Blazing Tar Barrels, Hatherleigh, Devon
"Now on a Saturday, but originally on the Wednesday after 5 November in Hatherleigh in Devon, sledges of flaming tar barrels are pulled down the street at five o'clock in the morning, preceded by a bell-ringer, who makes a clamour to scare away evil spirits. The tar barrels are used to light a bonfire in the cattle market. In the evening a torch-lit procession with the Hatherleigh silver band leads the carnival floats around the town and is followed by a second run of flaming barrels on sledges, dragged at full pelt by up to forty local men and then taken to re-fuel the bonfire." From 'Tar Barrel Rolling', p.399

"It starts at 8pm on Friday evening when the kids of the town pull the two sets of Tar Barrels up Market Street to the top of the town, where they remain overnight ... At 5am, the first set of Tar Barrels is lit and pulled through the Town at a sprint to Hatherleigh Market, where a Bonfire is set"
www.hatherleigh.net

 

Remembrance Sunday
Held on 11th November (the anniversary of the Armistice which ended the first World War), or the nearest Sunday, the dead of the two world wars and other conflicts are remembered.

 

Stir up Sunday
An event in which the whole family must participate - preparing the Christmas pudding and mince pies. A wooden spoon should be used for stirring (always in a clockwise direction) with eyes shut. (if you want your wish to come true). Traditionally this is the last Sunday before Advent, and a silver coin (for wealth), ring (for marriage) and thimble (for luck) are cooked in the pudding for the eaters to come across.

 

Mistletoe and Holly Auction, Tenbury Wells
The mistletoe auctions which have taken place in Tenbury Wells at this time of year for over a century have been under threat in recent years, but a Mistletoe Festival has been established to keep Tenbury's mistletoe heritage in the spotlight, and thrives in spite of the terrible damage done to Tenbury Wells by flooding in 2007. The auction keeps its special place in the proceedings, on three Tuesdays in late November/early December.
www.tenbury-mistletoe-festival.co.uk
www.teme-mistletoe.co.uk

 


What's in SEASON?


 

 

Fruit, Nuts & Vegetables

Beetroot, Brussels sprouts and tops, carrots, cauliflower, celariac, celery, curly kale, Jerusalem artichokes, leeks, parsnips, potatoes, pumpkin, Savoy and red cabbage, squash, swedes, turnips.

Apples include: Barnack Orange, Blenheim Orange, Bramley’s Seedling.
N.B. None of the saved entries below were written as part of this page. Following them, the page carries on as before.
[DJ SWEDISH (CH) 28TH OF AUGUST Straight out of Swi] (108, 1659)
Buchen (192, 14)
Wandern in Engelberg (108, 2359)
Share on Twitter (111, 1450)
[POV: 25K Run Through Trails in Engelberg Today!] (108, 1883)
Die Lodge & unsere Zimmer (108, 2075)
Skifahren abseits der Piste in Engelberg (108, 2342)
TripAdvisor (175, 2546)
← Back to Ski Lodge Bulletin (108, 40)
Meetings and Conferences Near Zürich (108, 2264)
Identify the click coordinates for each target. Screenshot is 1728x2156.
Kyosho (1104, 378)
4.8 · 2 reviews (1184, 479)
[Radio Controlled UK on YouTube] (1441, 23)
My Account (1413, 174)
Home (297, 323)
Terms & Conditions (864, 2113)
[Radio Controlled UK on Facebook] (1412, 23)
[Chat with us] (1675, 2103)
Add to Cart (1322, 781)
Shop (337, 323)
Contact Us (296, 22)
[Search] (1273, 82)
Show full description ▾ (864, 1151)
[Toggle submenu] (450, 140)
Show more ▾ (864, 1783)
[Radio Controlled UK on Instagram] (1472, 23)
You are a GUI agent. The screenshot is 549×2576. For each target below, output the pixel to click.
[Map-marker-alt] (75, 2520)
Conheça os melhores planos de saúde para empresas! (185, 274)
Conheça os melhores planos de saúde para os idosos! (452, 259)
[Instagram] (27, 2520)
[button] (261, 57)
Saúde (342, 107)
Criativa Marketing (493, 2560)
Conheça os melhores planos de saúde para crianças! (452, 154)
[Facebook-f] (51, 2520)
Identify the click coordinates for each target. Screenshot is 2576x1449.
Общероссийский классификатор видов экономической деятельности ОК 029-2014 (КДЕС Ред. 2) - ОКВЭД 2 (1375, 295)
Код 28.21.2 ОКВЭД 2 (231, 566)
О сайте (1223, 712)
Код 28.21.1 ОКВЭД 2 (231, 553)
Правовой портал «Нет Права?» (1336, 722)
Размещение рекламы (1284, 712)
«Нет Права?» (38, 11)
Chivers Delight, Cox’s Orange Pippin, Christmas Pearmain, Hambledon Deux Ans, Lady Henniker, Laxton’s Superb, May Queen, Newton Wonder, Rosemary Russet , Yorkshire Greening.

Cob nuts, comice pears, quinces.

Why not make some bonfire toffee for Bonfire Night?

Trees

Trees, our mute companions,
looming through the winter mist
from the side of the road,
lit for a moment in passing
by the car’s headlamps:
ash and oak, chestnut and yew;
witnesses, huge mild beings
who suffer the consequence
of sharing our planet and cannot
move away from any evil
we subject them to,
whose silent absolution hides
the scars of our sins, who always
forgive – yet still assume
the attributions of judges, not victims.

Ruth Fainlight

This poem appears in
Trees Be Company
An anthology of poetry,
edited by Sue Clifford and Angela King

You can buy a copy of this book from our MARKET PLACE

 

Whooper Swans

The largest of the three types of swan familiar in Britain (Mute and Bewick are the others), these are winter guests, having made an autumnal flight from Iceland to over-winter in our lakes and bays. Good places to see them are nature reserves in East Anglia (notably WWT Welney, and RSPB Ouse Washes), Lancashire (WWT Martin Mere) South-West Scotland (Linwood Pond, WWT Caelaverock), the Scottish Highlands (RSPB Loch Garten & Insh Marshes), and Northern Ireland (WWT Castle Espie).